A seminar with Professor Andrew Stauffer (Virginia)
Wednesday 18 May 4pm-6pm
Lecture Theatre K2.31* (King’s Building, Strand Campus) King’s College London
Andrew Stauffer is the Director of NINES (Networked Infrastructure for Nineteenth-century Electronic Studies), a hub for online discovery and scholarship, and a peer-reviewing organization for digital projects. He is an associate professor of English at the University of Virginia, and also hosts ‘The Hoarding’.

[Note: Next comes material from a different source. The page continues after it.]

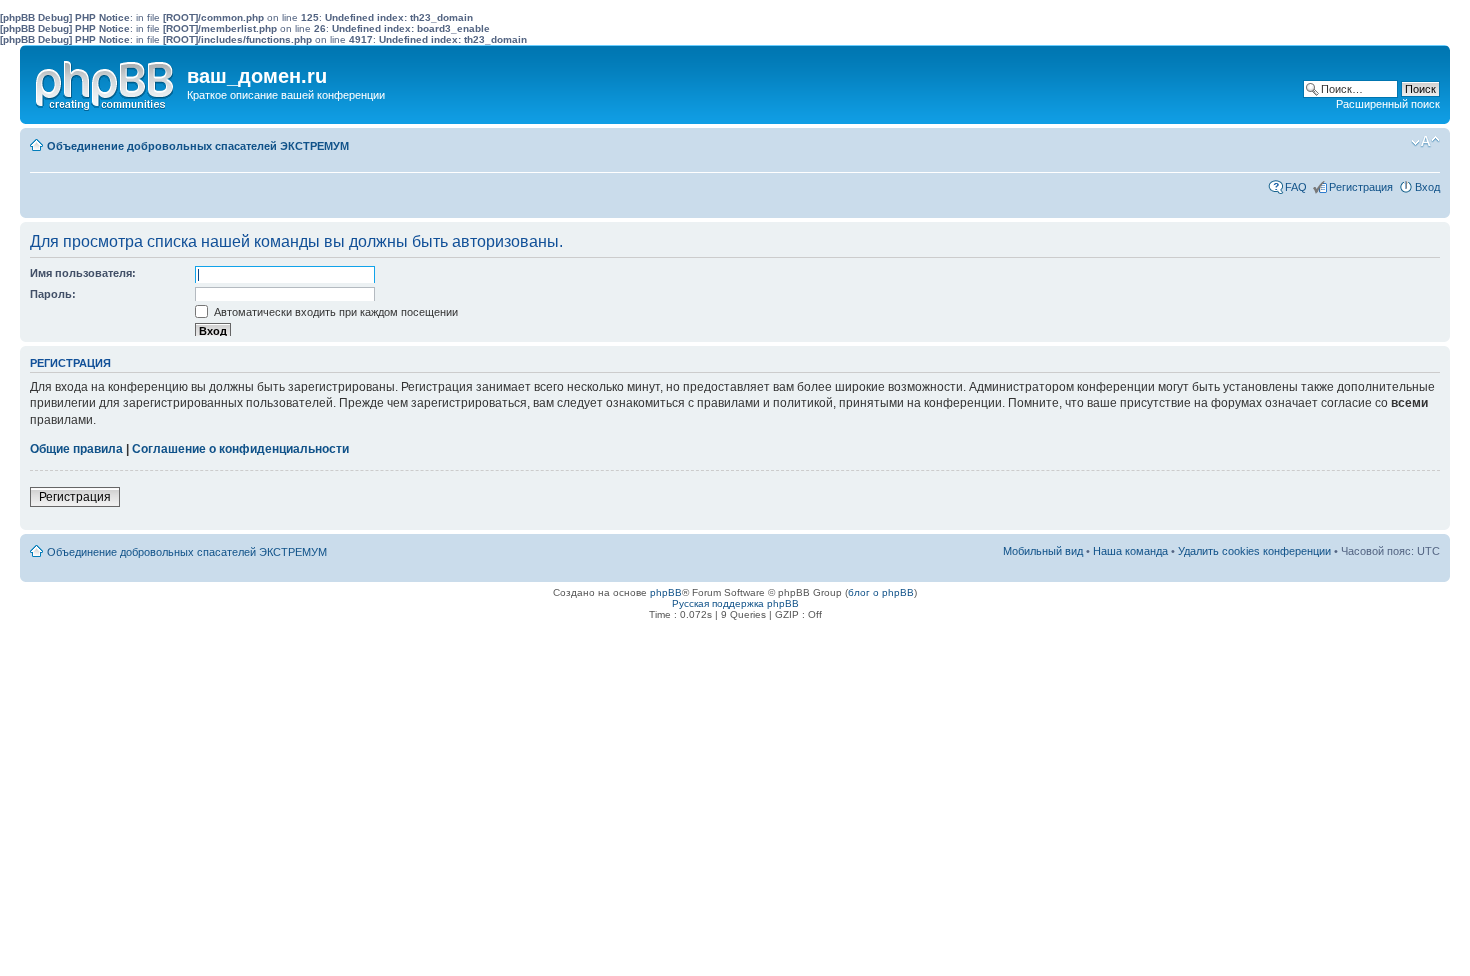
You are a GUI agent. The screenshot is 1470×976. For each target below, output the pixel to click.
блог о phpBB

ABSTRACT: As Anthony Grafton has put it, “a strange kind of war is being waged” in many academic research libraries between the traditional idea of the library as physical repository and research space and the emerging concept of the library as virtual data center and access portal. National collections of nineteenth-century material – plentiful, various, out of copyright, and often fragile due to poor paper – are at the epicenter of such negotiations. Unlike earlier materials (now almost exclusively in special collections) and post-1923 publications (still in copyright), books from the age of industrial printing are rapidly being made available freely online. As a result, libraries are under pressure to justify their continued support for the material collections. We are now at the end of the 150-year cycle that produced such collections in the first place: from the printing of the books after the 1830s to their acquisition by research libraries as collections got built through the twentieth century. What will be the contours of this archive as it emerges from this decade of digitization? What will the nineteenth century look like with 2020 vision?
This seminar makes the case for the continuing scholarly and cultural value of individual copies of 19th century literary works in our academic research libraries. As scholars in the humanities, our role as the interpreters of the archive both demands preservation and depends upon access, and both of those terms are experiencing fundamental shifts under the influence of wide-scale digitization. A massive horizon of opportunity is now opening for humanists to trace the history of language, of ideas, of books, and of reading via automated searches and visualizations of the global digital library. Yet individual copies are under a general downward pressure in this new dispensation, and we do not know what copies are worth saving: half the point of scholarship has long been to discover new objects of significance that in many cases have been hiding in plain sight. Digitized archives will reveal wonders. Now, in concert with the digital transformation of the archive, we must also give sustained attention to the material record of the nineteenth century in its actuality, voicing a contrapuntal and tenacious intellectual advocacy on behalf of the specific pieces of historical evidence that, taken together, constitute the only nineteenth century that we latecomers can ever know.